Iowa Women of Innovation Awards / DigiGirlz
Over a few months ago, Nancy, Emma, myself and 18 PI 515 female students attended two events at the Community Choice Credit Union Convention center in downtown Des Moines. Walking in, we were all unsure of what to expect. The first event, Digi Girlz, usually populated by girls from the community interested in STEM (as well as spending a day out of class!), seemed on schedule to be somewhat of a bust this year. A week prior to Digi Girlz, Nancy evidently received a call requesting she bring as many girls as she could to the event so it wouldn’t be so shockingly under-attended. A week later, Nancy delivered, and PI 515 represented a good chunk of the girls at Microsoft’s annual Digi Girlz event!

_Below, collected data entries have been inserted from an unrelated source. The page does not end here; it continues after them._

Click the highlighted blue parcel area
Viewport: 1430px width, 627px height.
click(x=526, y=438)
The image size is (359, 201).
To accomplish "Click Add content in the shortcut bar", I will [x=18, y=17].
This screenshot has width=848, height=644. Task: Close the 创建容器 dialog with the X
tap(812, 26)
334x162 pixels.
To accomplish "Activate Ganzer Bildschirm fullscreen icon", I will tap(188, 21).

After a day of designing their own companies and products utilizing different technologies, writing their own brand and meeting with accomplished women in technology from Iowa, the girls swapped the day clothes they had worn at Digi Girlz for dress clothes to wear at the following event — The Iowa Women of Innovation Awards Ceremony. Each girl had the opportunity to take a head shot — something Emma and I, as well as a few professionals, also took advantage of — at the networking event before the awards ceremony. A little intimidated, students of technology and certainly not professionals in the field quite yet, the girls, Emma and I stuck together rather than networked in the traditional sense. Feeling official, nonetheless, with our personalized name tags, free sodas from the open bar and headshots, we talked amongst ourselves (excepting two leading individuals in Iowan technology Nancy introduced us to) until the start of the dinner. After helping the girls to their tables, Emma and I sat down to a table complete with dishes of salad dressings, a basket of fancy rolls as well as at least three separate forks and a slice of gourmet cheesecake or layered chocolate cake at each place. The atmosphere immediately gave me a sensation akin to sitting at a medical school graduation banquet combined with a fancy wedding reception, and I wondered how the girls felt at each of their own tables. At their young ages, did they have any similar experience they could compare this event to? Were they impressed? Flustered? What could they possibly be thinking?

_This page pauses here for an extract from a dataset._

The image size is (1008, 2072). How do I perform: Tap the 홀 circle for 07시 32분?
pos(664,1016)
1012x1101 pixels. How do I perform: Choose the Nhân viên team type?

As the event began, Emma and I, both pursuing computer science in college, tried our hardest to remain engaged. So many great women in our field and other similar STEM fields were receiving recognition on a stage not so far from us — a rarity, really, in fields that have remained closed off to women for so long. As their accomplishments were rattled off to the audience and our salads were swapped for main dishes, I found myself feeling a lot of things — inspired, of course, grateful for the event’s existence but staunchly perplexed at the lack of recognition these remarkable women had received anywhere but a female exclusive event and finally, I felt overwhelmed. Honestly, so many women were recognized and each had a notable amount of achievements. My mind started to wander in spite of myself. More than once, Emma and I asked each other if we had done anything with our lives at all! I felt behind, unprepared for my future and hopeless while I wanted nothing more than to start launching my own career, learn a new programming language, develop a better way to implement STEM in education, something. Did the event have the same effect on the girls? Were they inspired but extremely intimidated? After all, Trixy, a PI 515 alumna that some of the girls know, had been a finalist. Would that make receiving their own recognition seem more likely? More appealing? Again, I find it hard to put myself in their shoes, but I can only hope the event had an effect similar to Emma and me — that each girl felt intimidated, sure, but mainly determined to get herself up on that stage (or maybe a bigger one!) in the future.